In the spring of 1990, when my ship the USS Morrison FFG 13 was in the Caribbean participating in anti-drug operations off Central America, a storm comes up just after sundown. Not a big one but maybe 20 knot winds and swells of 10 to 15 feet. We received a distress call from a Dominican freighter floundering some 100 miles off the coast.
The ship immediately changed course and headed to their location. We were maybe 30 miles or so away when we go to full speed. Waves of that height are nothing for a Frigate but for a small loaded down freighter, it can be deadly.
By the time we were within 10 miles the radio signal from them reported that they were abandoning ship and the crew of 10 were crammed into a rubber life raft. Now it was getting serious! We kept trying to raise them again on the radio but no answer. In minutes we were at the last known location. One of the lookouts said he thought he saw something but it was pitch black with very low visibility.
The Captain called to muster 2 rescue teams on the fantail (back of the ship). We were going to launch 2 RIB boats (rubber inflated boat) for a search and rescue. Each boat needed a Signalman on board for communication in case of radio failure. I was the senior Signalman on board and could have sent one of my guys but hey, I didn’t want to miss out on this! So I asked for a volunteer for one boat and then volunteered myself for the second one. Each boat had 4 sailors on board. A Coxswain (driver), boat captain, engineer and a signalman.

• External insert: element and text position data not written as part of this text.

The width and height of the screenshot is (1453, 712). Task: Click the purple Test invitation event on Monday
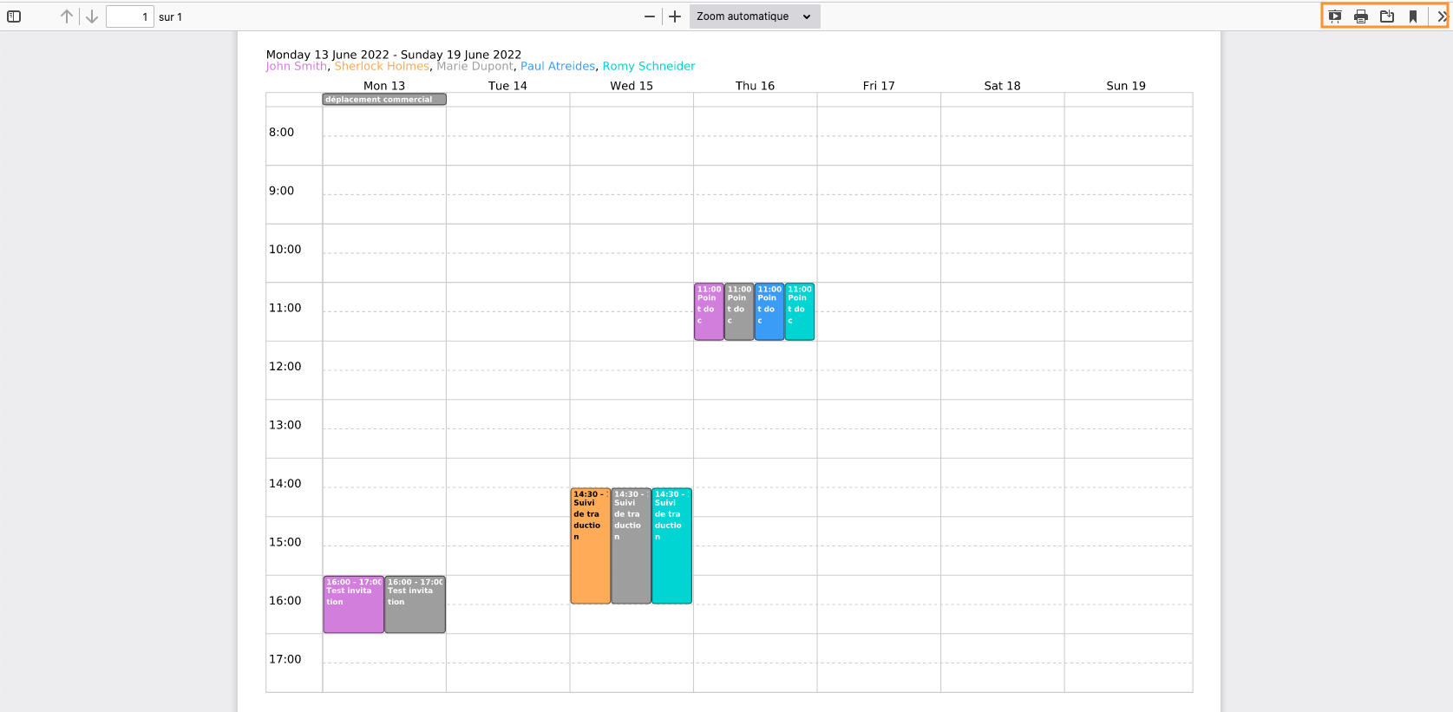(x=353, y=604)
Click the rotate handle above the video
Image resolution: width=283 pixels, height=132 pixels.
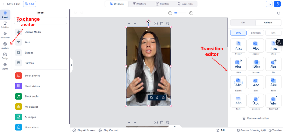click(x=148, y=21)
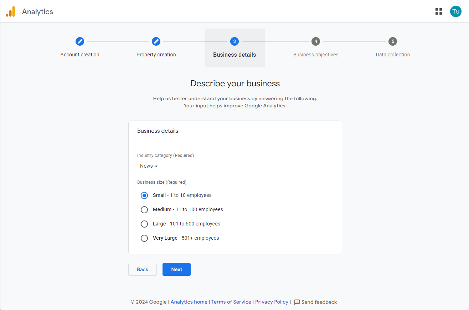Open the Google apps grid
The width and height of the screenshot is (469, 310).
point(438,11)
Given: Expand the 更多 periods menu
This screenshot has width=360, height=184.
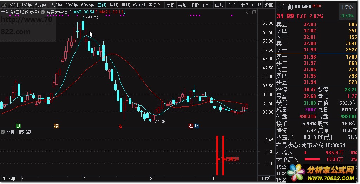Looking at the screenshot, I should [x=154, y=5].
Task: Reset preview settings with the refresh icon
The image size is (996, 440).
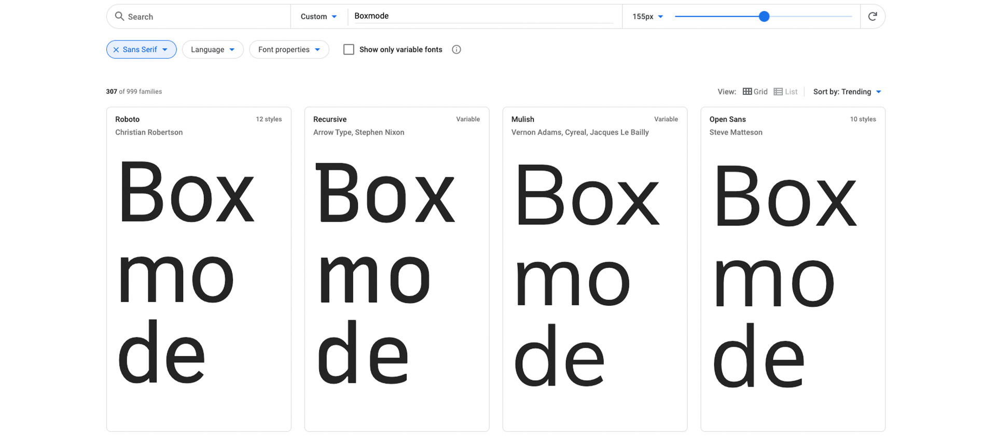Action: click(x=873, y=17)
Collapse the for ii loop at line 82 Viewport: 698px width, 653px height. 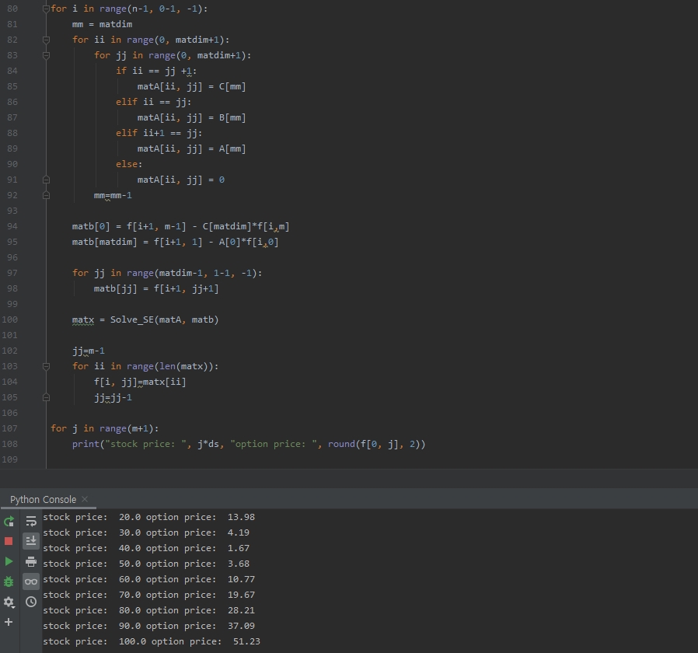coord(46,40)
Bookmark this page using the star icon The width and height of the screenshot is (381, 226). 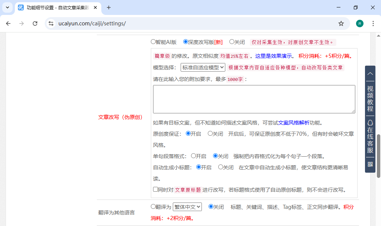click(x=341, y=23)
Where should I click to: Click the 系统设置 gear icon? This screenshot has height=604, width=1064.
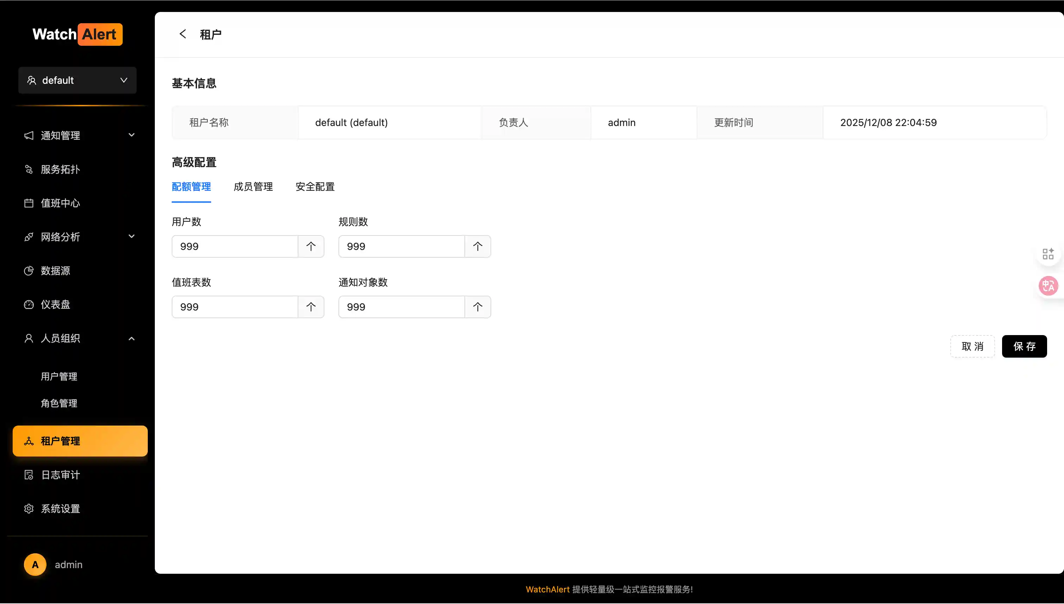pyautogui.click(x=29, y=509)
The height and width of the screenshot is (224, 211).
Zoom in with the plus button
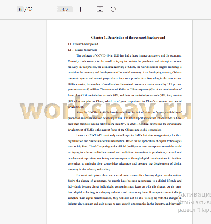point(80,9)
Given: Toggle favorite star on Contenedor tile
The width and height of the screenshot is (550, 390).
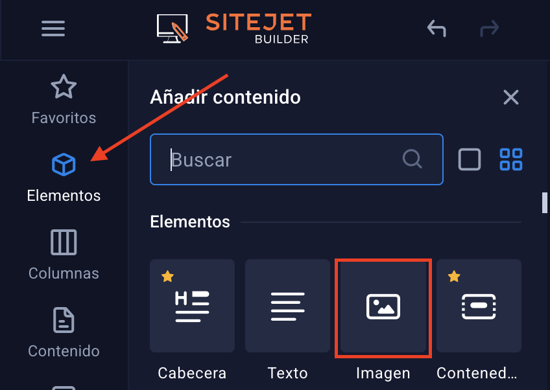Looking at the screenshot, I should [x=454, y=276].
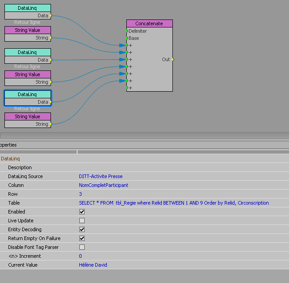Click the String output port of the bottom String Value node
The height and width of the screenshot is (283, 289).
click(51, 124)
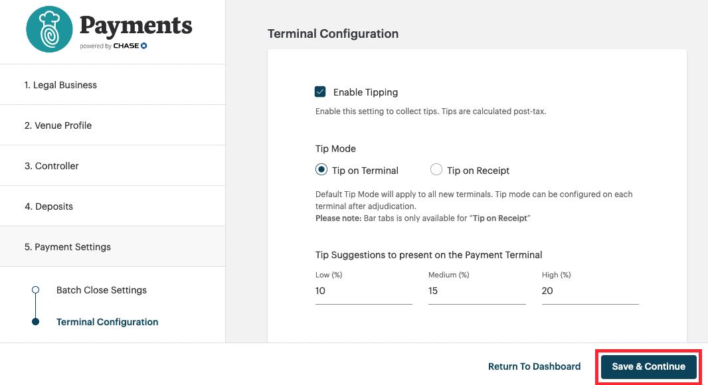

Once the RIB boats were in the water and started searching, the reality of the wave height was staggering! When you’re on the Signal Bridge of a Frigate, 10 to 15 foot waves aren't that big a deal. When you are on a 20 foot RIB setting a foot off the water, it is’ a VERY BIG DEAL! The Coxswain would shout out “here we go boys” and up we would go over the face of the wave and down we would go on the other side! Up and over, up and over!
About 20 minutes into this sleigh ride the other RIB radioed they had located the life boat and everyone was safe! The Signalman started flashing his light so we could find their location. We caught up with them about 100 yards away. They had already moved the crew to their boat and after a brief discussion they took off back to the ship. We were left to secure the life boat. Remember, I volunteered for this!
This thing was heavy and with one guy driving the boat, that left only 3 of us trying to keep it alongside. Now when the waves would hit, the raft would raise and then flop over the side of our boat! We go forward a few feet and then smash, a big swell would hit us broadside and over it would come again! One of those broadside hits resulted in me getting my hands smashed and getting smacked in the face with a strap from the raft and it stung!
After about 15 minutes the boat captain shouted, f**k this! He took out his knife and started stabbing holes in the side which of course deflated the raft. Now we were still wet but at least we weren’t getting our knuckles smashed every 3 minutes!
Finally we made it back to the ship. Secured from rescue detail and stowed everything away. The Dominicans were being treated and supplied with fresh clothes and hot food. I walked into my berthing soaking wet, with bleeding knuckles and a nice inch long gash in my cheek! I immediately reaffirmed that old Navy saying!